Mishmar HaEmek Memorial

David Dagan’s three-part account of his time on Kibbutz Mishmar HaEmek ends appropriately with an intriguing discussion of the Holocaust memorial on the kibbutz grounds—and how this intimate expression of personal grief feels more powerful than the better-known but more abstract memorial in Berlin, where the author is usually based. 

Last summer, I visited the same sculpted memorial, which is still pocked with bullet holes from the fierce fighting in 1948, and listened to Mishmar HaEmek member Lydia Aisenberg describe the annual service held on Holocaust Day. The images embedded in the rock are simple yet haunting.
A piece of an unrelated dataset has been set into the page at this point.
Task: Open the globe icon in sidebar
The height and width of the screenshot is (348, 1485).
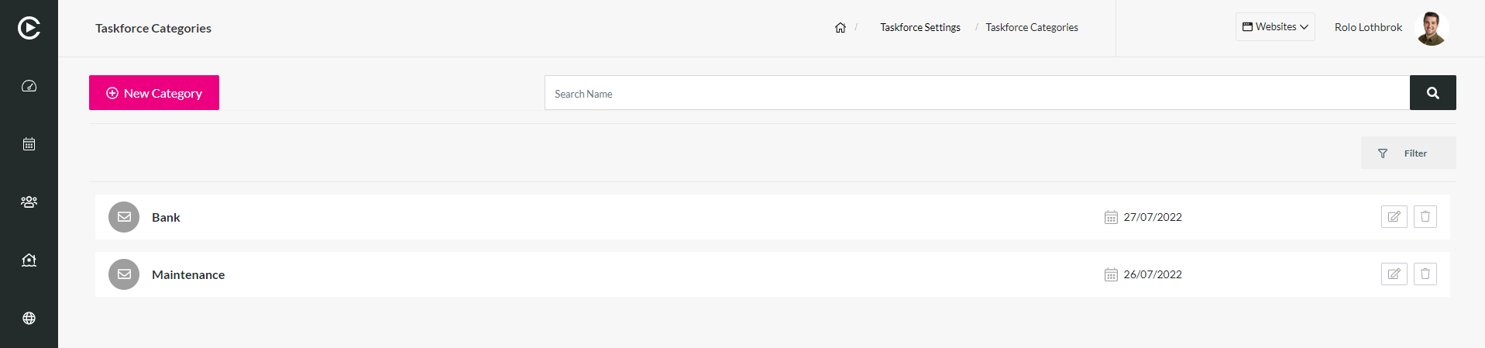Action: click(x=29, y=318)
The central location of the memorial must carry a deeply symbolic resonance for the kibbutzniks, who have maintained a strong sense of solidarity even amid the changing social and political environment of their nation.

I’ve visited other Holocaust sites and memorials, of course: the Yad Vashem Museum near Jerusalem; the reconstructed death camp at Auschwitz-Birkenau in Poland; and the walled town of Terezin in the former Czechoslovakia (which was used by the Nazis to dupe the Red Cross about the conditions and functions of their concentration camps). The memorial at Mishmar HaEmek is smaller in scale, narrower in focus, but has a similarly troubling effect. Through its imagery and words, the memorial connects your immediate sense of place—in this case, a kibbutz in the Jizreel Valley, a community that played a key role in the birth of the State of Israel and developing the ideals of the whole kibbutz movement—with a historical event of such profound and unfathomable horror that it feels like the ground is about to open beneath your feet.